**Goal of the exercise:**
Please report each line of the data below that contains "axis".

Records from a data collection:
● ● ●
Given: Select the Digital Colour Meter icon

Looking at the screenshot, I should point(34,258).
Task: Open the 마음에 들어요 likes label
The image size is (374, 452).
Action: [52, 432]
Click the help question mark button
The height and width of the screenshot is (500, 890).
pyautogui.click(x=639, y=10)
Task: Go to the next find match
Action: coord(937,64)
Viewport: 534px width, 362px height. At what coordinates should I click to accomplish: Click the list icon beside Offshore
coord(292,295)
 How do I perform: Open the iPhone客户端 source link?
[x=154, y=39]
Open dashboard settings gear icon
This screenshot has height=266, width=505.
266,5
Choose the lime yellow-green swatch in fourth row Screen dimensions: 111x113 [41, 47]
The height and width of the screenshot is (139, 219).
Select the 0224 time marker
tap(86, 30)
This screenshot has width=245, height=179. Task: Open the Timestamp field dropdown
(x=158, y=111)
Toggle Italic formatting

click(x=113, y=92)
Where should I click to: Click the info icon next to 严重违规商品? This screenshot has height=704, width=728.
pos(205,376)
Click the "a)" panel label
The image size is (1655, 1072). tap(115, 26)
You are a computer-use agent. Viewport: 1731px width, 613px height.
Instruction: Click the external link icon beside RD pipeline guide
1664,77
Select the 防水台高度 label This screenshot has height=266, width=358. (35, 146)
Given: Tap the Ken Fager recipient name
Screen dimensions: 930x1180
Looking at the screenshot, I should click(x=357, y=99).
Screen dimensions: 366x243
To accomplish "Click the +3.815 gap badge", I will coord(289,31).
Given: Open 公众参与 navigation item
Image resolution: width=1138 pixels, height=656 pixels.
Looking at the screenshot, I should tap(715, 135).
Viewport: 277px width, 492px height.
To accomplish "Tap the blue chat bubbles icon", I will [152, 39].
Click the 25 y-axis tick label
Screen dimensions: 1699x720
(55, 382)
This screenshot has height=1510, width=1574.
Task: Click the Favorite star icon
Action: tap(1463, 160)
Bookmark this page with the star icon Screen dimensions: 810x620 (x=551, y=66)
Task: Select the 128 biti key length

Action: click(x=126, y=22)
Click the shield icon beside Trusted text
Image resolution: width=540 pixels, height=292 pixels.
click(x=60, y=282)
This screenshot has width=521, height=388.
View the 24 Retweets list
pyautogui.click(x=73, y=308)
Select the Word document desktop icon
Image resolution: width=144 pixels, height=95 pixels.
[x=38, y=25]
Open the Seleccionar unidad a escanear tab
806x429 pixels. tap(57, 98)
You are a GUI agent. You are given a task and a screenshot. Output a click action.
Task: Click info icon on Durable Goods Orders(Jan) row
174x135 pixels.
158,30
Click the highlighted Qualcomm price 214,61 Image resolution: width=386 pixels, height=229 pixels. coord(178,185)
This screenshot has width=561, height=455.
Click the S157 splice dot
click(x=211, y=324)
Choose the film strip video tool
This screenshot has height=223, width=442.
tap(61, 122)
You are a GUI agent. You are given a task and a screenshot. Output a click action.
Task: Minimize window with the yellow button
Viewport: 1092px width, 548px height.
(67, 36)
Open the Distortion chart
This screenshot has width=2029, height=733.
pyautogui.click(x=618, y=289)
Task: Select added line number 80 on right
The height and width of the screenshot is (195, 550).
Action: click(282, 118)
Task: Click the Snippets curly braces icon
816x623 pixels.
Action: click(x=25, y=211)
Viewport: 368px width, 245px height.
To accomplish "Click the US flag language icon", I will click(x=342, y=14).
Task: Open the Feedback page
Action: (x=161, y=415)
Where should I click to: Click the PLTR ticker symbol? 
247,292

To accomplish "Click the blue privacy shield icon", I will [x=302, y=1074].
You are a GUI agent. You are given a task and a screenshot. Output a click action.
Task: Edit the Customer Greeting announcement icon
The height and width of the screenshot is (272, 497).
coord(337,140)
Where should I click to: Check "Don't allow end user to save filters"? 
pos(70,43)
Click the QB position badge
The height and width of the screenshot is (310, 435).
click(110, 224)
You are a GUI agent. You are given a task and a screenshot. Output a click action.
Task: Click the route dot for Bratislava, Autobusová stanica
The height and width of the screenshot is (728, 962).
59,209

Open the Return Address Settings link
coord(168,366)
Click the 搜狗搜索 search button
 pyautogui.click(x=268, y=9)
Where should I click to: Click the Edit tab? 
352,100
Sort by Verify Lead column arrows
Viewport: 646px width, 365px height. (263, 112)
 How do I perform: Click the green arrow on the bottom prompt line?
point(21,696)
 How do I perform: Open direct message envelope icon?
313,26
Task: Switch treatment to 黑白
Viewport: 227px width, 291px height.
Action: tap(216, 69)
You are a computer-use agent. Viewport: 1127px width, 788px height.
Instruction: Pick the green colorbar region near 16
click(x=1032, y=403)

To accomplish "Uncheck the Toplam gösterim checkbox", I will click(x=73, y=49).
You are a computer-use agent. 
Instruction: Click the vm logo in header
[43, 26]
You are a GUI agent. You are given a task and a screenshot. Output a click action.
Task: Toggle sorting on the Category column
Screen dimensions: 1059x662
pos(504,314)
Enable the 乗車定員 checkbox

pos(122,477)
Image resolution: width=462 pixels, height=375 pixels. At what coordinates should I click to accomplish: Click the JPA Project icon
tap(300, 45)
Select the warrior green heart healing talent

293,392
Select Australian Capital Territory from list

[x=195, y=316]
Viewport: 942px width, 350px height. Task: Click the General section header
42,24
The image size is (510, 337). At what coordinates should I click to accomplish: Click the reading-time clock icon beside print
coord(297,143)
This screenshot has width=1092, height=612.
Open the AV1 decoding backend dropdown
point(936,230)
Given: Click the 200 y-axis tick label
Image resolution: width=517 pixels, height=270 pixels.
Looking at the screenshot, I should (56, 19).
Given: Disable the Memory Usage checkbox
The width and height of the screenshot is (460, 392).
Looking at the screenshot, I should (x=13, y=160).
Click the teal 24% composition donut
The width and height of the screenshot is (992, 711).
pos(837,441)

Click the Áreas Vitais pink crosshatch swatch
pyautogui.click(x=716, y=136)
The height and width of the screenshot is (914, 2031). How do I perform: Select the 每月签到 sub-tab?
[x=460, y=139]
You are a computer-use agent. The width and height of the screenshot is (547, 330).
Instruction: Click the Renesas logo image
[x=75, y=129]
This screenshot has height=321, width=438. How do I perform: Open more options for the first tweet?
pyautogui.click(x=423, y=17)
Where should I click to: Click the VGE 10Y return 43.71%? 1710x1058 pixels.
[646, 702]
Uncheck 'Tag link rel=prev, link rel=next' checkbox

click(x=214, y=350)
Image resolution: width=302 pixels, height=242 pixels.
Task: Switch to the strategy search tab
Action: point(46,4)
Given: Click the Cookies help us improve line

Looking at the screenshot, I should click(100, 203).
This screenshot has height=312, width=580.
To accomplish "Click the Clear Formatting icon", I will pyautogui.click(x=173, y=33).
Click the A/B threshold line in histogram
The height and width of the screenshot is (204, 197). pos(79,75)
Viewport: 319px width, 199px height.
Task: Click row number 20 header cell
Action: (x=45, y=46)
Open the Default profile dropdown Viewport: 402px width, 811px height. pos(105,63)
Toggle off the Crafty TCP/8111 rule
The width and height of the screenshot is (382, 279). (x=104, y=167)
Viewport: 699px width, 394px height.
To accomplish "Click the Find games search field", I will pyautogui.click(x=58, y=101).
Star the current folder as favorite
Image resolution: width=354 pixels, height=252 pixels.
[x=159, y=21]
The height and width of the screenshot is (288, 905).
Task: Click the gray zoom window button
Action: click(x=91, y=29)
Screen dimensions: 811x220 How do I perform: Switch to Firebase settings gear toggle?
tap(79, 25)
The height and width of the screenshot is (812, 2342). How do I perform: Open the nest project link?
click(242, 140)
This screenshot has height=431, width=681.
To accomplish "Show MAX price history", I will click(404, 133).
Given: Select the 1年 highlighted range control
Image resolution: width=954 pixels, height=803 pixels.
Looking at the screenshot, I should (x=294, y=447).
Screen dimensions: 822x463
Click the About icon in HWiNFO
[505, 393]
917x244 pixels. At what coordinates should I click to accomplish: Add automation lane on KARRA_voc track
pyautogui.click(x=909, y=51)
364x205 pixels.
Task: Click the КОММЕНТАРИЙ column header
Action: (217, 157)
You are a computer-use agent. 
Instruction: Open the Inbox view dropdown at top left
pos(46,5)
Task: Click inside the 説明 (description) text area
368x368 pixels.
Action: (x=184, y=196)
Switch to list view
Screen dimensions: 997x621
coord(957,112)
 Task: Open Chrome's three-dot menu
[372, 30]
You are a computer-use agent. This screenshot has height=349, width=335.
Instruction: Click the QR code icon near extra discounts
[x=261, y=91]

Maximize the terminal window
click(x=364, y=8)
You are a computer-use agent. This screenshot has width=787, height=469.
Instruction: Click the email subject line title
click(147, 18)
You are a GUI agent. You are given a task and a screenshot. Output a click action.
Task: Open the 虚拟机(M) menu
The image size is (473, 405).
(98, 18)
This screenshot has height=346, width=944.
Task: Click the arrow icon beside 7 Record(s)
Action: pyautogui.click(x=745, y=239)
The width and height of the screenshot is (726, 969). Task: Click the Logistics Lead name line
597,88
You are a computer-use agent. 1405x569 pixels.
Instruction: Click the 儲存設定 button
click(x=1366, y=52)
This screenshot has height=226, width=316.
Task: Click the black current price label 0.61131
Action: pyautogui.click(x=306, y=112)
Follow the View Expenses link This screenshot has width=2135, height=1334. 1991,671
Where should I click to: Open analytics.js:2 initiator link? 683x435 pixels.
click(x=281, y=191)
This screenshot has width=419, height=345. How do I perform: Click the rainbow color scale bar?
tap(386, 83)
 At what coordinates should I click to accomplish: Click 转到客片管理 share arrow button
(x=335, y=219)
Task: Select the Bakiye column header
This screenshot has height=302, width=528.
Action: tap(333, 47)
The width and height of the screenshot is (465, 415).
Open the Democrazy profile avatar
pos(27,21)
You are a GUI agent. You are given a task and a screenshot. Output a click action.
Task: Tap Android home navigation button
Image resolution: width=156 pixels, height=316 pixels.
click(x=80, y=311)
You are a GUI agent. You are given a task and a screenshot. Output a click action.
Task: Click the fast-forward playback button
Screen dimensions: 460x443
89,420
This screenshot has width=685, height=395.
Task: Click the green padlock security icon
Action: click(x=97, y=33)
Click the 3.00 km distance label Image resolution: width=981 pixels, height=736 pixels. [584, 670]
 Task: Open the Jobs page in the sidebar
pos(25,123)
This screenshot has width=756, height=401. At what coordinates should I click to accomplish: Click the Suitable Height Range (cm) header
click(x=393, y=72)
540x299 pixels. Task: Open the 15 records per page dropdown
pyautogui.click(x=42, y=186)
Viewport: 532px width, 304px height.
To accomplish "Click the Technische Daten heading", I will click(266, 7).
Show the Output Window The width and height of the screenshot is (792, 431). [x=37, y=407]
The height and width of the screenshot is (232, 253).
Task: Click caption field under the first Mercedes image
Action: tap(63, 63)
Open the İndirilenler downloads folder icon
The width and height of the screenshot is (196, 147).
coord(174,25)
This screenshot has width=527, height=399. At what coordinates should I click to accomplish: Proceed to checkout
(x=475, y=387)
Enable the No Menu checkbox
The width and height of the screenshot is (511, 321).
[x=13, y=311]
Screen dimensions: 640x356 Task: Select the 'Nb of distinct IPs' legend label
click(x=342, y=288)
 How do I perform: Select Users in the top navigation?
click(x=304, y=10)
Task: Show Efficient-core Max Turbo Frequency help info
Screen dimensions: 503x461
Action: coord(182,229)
● ● ●
**Solution to the exercise:**
Click the 25 y-axis tick label
Given: Click the 200 y-axis tick label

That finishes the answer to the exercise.